> [Given instruction]:
Can you repeat the rows exactly, starting with the line containing "You are a GUI" and ending with the line containing "click(1000, 258)", inclusive?

> [Dataset rows]:
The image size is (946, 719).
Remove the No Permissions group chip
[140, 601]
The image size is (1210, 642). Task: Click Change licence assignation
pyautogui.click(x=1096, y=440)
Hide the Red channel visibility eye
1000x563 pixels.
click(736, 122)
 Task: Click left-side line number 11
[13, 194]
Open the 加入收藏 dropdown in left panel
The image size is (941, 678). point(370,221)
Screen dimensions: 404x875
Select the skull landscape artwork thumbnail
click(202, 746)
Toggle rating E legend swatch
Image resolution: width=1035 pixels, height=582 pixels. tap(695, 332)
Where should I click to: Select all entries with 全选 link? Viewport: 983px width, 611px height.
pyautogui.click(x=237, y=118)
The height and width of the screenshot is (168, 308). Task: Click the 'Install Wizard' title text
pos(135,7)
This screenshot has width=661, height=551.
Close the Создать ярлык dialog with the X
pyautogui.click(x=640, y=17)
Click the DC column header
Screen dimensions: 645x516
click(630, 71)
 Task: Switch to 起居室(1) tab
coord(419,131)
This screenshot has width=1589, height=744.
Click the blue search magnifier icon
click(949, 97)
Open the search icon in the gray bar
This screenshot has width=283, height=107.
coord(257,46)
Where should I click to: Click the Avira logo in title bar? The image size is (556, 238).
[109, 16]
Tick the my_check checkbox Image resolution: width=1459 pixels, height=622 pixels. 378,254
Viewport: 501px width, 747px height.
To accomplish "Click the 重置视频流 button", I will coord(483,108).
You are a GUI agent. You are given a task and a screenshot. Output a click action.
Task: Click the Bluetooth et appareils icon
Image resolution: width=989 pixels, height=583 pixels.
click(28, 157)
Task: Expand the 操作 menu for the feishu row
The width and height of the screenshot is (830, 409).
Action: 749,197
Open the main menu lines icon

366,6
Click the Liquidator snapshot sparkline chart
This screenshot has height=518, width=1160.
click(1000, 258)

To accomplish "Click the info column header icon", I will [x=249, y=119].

> [Complete output]:
You are a GUI agent. You are given a task and a screenshot. Output a click action.
Task: Click the Bluetooth et appareils icon
Image resolution: width=989 pixels, height=583 pixels.
click(28, 157)
Task: Expand the 操作 menu for the feishu row
The width and height of the screenshot is (830, 409).
Action: 749,197
Open the main menu lines icon

366,6
Click the Liquidator snapshot sparkline chart
This screenshot has height=518, width=1160.
click(1000, 258)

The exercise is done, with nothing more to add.